Would you output all the entries below without altering a word?
::: Record excerpts :::
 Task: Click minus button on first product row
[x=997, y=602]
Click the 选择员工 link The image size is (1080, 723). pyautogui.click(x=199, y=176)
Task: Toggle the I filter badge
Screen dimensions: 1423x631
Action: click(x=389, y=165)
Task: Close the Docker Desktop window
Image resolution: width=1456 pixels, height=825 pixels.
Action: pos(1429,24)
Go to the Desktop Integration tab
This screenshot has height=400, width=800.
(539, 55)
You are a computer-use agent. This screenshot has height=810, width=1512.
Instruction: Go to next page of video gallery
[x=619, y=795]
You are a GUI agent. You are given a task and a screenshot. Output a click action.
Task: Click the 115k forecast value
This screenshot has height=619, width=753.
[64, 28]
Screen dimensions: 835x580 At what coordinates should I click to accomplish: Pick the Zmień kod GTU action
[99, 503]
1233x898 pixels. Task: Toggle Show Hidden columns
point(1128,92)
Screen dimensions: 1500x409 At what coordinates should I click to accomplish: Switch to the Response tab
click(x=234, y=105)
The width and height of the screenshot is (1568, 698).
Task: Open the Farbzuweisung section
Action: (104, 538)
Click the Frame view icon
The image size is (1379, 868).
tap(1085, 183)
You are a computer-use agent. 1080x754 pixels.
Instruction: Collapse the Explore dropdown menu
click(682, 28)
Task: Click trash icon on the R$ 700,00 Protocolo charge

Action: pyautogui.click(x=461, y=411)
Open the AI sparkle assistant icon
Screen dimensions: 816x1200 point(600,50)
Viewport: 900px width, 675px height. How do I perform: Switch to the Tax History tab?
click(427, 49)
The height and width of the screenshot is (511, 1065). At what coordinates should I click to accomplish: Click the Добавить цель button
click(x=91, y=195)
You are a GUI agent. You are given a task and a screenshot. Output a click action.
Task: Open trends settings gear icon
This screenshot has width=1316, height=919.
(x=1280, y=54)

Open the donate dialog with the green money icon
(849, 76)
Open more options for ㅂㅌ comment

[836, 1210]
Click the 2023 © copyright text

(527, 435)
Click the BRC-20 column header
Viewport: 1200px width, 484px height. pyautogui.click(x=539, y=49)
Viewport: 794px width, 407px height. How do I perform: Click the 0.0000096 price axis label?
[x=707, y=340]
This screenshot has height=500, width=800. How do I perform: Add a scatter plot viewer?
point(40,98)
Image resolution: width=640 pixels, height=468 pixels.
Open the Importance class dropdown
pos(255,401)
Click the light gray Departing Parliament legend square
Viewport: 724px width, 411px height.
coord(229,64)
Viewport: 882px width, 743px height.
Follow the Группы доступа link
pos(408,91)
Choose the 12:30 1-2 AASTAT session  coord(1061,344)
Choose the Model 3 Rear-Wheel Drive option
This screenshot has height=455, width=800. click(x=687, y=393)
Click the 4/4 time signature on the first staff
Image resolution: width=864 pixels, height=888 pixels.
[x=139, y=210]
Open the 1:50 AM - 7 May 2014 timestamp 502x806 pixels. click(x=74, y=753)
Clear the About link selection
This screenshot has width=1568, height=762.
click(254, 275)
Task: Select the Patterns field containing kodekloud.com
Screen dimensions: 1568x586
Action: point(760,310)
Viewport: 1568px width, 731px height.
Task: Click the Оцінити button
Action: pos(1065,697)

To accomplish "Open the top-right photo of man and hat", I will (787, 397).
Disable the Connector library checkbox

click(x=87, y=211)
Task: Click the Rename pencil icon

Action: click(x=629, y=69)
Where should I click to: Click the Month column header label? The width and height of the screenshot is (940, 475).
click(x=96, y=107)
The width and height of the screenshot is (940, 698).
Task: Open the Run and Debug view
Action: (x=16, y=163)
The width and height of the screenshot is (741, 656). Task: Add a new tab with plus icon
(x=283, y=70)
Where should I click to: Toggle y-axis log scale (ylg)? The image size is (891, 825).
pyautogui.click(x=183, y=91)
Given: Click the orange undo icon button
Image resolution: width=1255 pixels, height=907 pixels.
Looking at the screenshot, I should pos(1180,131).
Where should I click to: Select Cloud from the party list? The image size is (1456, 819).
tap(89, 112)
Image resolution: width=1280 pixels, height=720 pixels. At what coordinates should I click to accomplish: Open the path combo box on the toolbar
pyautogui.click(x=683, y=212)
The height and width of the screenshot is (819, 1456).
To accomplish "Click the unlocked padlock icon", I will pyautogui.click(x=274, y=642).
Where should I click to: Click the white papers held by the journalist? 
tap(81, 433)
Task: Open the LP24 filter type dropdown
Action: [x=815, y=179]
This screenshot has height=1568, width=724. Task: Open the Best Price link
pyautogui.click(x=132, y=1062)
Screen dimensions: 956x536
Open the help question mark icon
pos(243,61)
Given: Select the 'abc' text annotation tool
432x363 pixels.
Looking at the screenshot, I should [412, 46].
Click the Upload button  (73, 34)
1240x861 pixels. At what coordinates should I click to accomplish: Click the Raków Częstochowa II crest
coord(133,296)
:::
● **Reply to the task**
 Task: Click minus button on first product row
[x=997, y=602]
Click the 选择员工 link The image size is (1080, 723). pyautogui.click(x=199, y=176)
Task: Toggle the I filter badge
Screen dimensions: 1423x631
Action: click(x=389, y=165)
Task: Close the Docker Desktop window
Image resolution: width=1456 pixels, height=825 pixels.
Action: pos(1429,24)
Go to the Desktop Integration tab
This screenshot has height=400, width=800.
(539, 55)
You are a computer-use agent. This screenshot has height=810, width=1512.
Instruction: Go to next page of video gallery
[x=619, y=795]
You are a GUI agent. You are given a task and a screenshot. Output a click action.
Task: Click the 115k forecast value
This screenshot has height=619, width=753.
[64, 28]
Screen dimensions: 835x580 At what coordinates should I click to accomplish: Pick the Zmień kod GTU action
[99, 503]
1233x898 pixels. Task: Toggle Show Hidden columns
point(1128,92)
Screen dimensions: 1500x409 At what coordinates should I click to accomplish: Switch to the Response tab
click(x=234, y=105)
The width and height of the screenshot is (1568, 698).
Task: Open the Farbzuweisung section
Action: (104, 538)
Click the Frame view icon
The image size is (1379, 868).
tap(1085, 183)
You are a computer-use agent. 1080x754 pixels.
Instruction: Collapse the Explore dropdown menu
click(682, 28)
Task: Click trash icon on the R$ 700,00 Protocolo charge

Action: pyautogui.click(x=461, y=411)
Open the AI sparkle assistant icon
Screen dimensions: 816x1200 point(600,50)
Viewport: 900px width, 675px height. How do I perform: Switch to the Tax History tab?
click(427, 49)
The height and width of the screenshot is (511, 1065). At what coordinates should I click to accomplish: Click the Добавить цель button
click(x=91, y=195)
You are a GUI agent. You are given a task and a screenshot. Output a click action.
Task: Open trends settings gear icon
This screenshot has width=1316, height=919.
(x=1280, y=54)

Open the donate dialog with the green money icon
(849, 76)
Open more options for ㅂㅌ comment

[836, 1210]
Click the 2023 © copyright text

(527, 435)
Click the BRC-20 column header
Viewport: 1200px width, 484px height. pyautogui.click(x=539, y=49)
Viewport: 794px width, 407px height. How do I perform: Click the 0.0000096 price axis label?
[x=707, y=340]
This screenshot has height=500, width=800. How do I perform: Add a scatter plot viewer?
point(40,98)
Image resolution: width=640 pixels, height=468 pixels.
Open the Importance class dropdown
pos(255,401)
Click the light gray Departing Parliament legend square
Viewport: 724px width, 411px height.
coord(229,64)
Viewport: 882px width, 743px height.
Follow the Группы доступа link
pos(408,91)
Choose the 12:30 1-2 AASTAT session  coord(1061,344)
Choose the Model 3 Rear-Wheel Drive option
This screenshot has height=455, width=800. click(x=687, y=393)
Click the 4/4 time signature on the first staff
Image resolution: width=864 pixels, height=888 pixels.
[x=139, y=210]
Open the 1:50 AM - 7 May 2014 timestamp 502x806 pixels. click(x=74, y=753)
Clear the About link selection
This screenshot has width=1568, height=762.
click(254, 275)
Task: Select the Patterns field containing kodekloud.com
Screen dimensions: 1568x586
Action: point(760,310)
Viewport: 1568px width, 731px height.
Task: Click the Оцінити button
Action: pos(1065,697)

To accomplish "Open the top-right photo of man and hat", I will (787, 397).
Disable the Connector library checkbox

click(x=87, y=211)
Task: Click the Rename pencil icon

Action: click(x=629, y=69)
Where should I click to: Click the Month column header label? The width and height of the screenshot is (940, 475).
click(x=96, y=107)
The width and height of the screenshot is (940, 698).
Task: Open the Run and Debug view
Action: (x=16, y=163)
The width and height of the screenshot is (741, 656). Task: Add a new tab with plus icon
(x=283, y=70)
Where should I click to: Toggle y-axis log scale (ylg)? The image size is (891, 825).
pyautogui.click(x=183, y=91)
Given: Click the orange undo icon button
Image resolution: width=1255 pixels, height=907 pixels.
Looking at the screenshot, I should pos(1180,131).
Where should I click to: Select Cloud from the party list? The image size is (1456, 819).
tap(89, 112)
Image resolution: width=1280 pixels, height=720 pixels. At what coordinates should I click to accomplish: Open the path combo box on the toolbar
pyautogui.click(x=683, y=212)
The height and width of the screenshot is (819, 1456).
To accomplish "Click the unlocked padlock icon", I will pyautogui.click(x=274, y=642).
Where should I click to: Click the white papers held by the journalist? 
tap(81, 433)
Task: Open the LP24 filter type dropdown
Action: [x=815, y=179]
This screenshot has height=1568, width=724. Task: Open the Best Price link
pyautogui.click(x=132, y=1062)
Screen dimensions: 956x536
Open the help question mark icon
pos(243,61)
Given: Select the 'abc' text annotation tool
432x363 pixels.
Looking at the screenshot, I should [412, 46].
Click the Upload button  (73, 34)
1240x861 pixels. At what coordinates should I click to accomplish: Click the Raków Częstochowa II crest
coord(133,296)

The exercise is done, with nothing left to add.